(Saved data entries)

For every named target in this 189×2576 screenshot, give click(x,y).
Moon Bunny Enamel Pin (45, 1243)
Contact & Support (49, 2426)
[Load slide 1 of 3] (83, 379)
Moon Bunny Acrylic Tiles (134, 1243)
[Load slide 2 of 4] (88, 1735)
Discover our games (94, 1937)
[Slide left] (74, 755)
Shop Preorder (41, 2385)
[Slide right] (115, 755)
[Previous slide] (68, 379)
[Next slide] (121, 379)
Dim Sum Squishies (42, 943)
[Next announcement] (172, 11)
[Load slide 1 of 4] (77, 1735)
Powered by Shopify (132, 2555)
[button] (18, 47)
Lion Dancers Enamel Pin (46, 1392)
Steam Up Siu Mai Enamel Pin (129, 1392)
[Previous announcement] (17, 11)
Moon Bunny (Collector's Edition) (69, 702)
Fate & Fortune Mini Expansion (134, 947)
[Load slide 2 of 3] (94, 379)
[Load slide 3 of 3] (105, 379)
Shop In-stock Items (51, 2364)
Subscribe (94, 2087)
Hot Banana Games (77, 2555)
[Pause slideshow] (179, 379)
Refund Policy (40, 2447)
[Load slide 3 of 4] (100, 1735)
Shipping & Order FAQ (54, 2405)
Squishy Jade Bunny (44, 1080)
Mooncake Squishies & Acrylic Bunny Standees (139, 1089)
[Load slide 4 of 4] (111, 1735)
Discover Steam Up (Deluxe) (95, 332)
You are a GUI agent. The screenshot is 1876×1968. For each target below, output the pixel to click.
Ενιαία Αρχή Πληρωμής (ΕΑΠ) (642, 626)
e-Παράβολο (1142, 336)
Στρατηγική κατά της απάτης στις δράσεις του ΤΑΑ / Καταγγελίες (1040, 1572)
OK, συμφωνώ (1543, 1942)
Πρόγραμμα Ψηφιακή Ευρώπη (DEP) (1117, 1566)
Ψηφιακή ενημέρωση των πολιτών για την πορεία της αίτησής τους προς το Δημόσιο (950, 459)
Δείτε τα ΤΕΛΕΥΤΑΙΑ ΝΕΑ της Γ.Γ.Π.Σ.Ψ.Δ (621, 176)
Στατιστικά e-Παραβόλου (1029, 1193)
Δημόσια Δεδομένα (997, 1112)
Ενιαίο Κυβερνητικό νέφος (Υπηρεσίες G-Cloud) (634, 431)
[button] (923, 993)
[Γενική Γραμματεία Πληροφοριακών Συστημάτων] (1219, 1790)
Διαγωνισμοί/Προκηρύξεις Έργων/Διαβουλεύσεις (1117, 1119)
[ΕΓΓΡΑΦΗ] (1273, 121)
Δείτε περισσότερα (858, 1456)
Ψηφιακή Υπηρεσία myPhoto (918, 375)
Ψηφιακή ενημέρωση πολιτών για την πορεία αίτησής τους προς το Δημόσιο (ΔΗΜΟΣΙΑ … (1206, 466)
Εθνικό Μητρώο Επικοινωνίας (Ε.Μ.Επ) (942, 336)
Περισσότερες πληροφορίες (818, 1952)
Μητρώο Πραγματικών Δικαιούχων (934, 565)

TASK TO COMPLETE: What you should produce is an exact retyping of every line above.

SOLUTION TO THIS PROBLEM:
For every named target in this 189×2576 screenshot, give click(x,y).
Moon Bunny Enamel Pin (45, 1243)
Contact & Support (49, 2426)
[Load slide 1 of 3] (83, 379)
Moon Bunny Acrylic Tiles (134, 1243)
[Load slide 2 of 4] (88, 1735)
Discover our games (94, 1937)
[Slide left] (74, 755)
Shop Preorder (41, 2385)
[Slide right] (115, 755)
[Previous slide] (68, 379)
[Next slide] (121, 379)
Dim Sum Squishies (42, 943)
[Next announcement] (172, 11)
[Load slide 1 of 4] (77, 1735)
Powered by Shopify (132, 2555)
[button] (18, 47)
Lion Dancers Enamel Pin (46, 1392)
Steam Up Siu Mai Enamel Pin (129, 1392)
[Previous announcement] (17, 11)
Moon Bunny (Collector's Edition) (69, 702)
Fate & Fortune Mini Expansion (134, 947)
[Load slide 2 of 3] (94, 379)
[Load slide 3 of 3] (105, 379)
Shop In-stock Items (51, 2364)
Subscribe (94, 2087)
Hot Banana Games (77, 2555)
[Pause slideshow] (179, 379)
Refund Policy (40, 2447)
[Load slide 3 of 4] (100, 1735)
Shipping & Order FAQ (54, 2405)
Squishy Jade Bunny (44, 1080)
Mooncake Squishies & Acrylic Bunny Standees (139, 1089)
[Load slide 4 of 4] (111, 1735)
Discover Steam Up (Deluxe) (95, 332)
You are a GUI agent. The screenshot is 1876×1968. For each target below, output the pixel to click.
Ενιαία Αρχή Πληρωμής (ΕΑΠ) (642, 626)
e-Παράβολο (1142, 336)
Στρατηγική κατά της απάτης στις δράσεις του ΤΑΑ / Καταγγελίες (1040, 1572)
OK, συμφωνώ (1543, 1942)
Πρόγραμμα Ψηφιακή Ευρώπη (DEP) (1117, 1566)
Ψηφιακή ενημέρωση των πολιτών για την πορεία της αίτησής τους προς το Δημόσιο (950, 459)
Δείτε τα ΤΕΛΕΥΤΑΙΑ ΝΕΑ της Γ.Γ.Π.Σ.Ψ.Δ (621, 176)
Στατιστικά e-Παραβόλου (1029, 1193)
Δημόσια Δεδομένα (997, 1112)
Ενιαίο Κυβερνητικό νέφος (Υπηρεσίες G-Cloud) (634, 431)
[button] (923, 993)
[Γενική Γραμματεία Πληροφοριακών Συστημάτων] (1219, 1790)
Διαγωνισμοί/Προκηρύξεις Έργων/Διαβουλεύσεις (1117, 1119)
[ΕΓΓΡΑΦΗ] (1273, 121)
Δείτε περισσότερα (858, 1456)
Ψηφιακή Υπηρεσία myPhoto (918, 375)
Ψηφιακή ενημέρωση πολιτών για την πορεία αίτησής τους προς το Δημόσιο (ΔΗΜΟΣΙΑ … (1206, 466)
Εθνικό Μητρώο Επικοινωνίας (Ε.Μ.Επ) (942, 336)
Περισσότερες πληροφορίες (818, 1952)
Μητρώο Πραγματικών Δικαιούχων (934, 565)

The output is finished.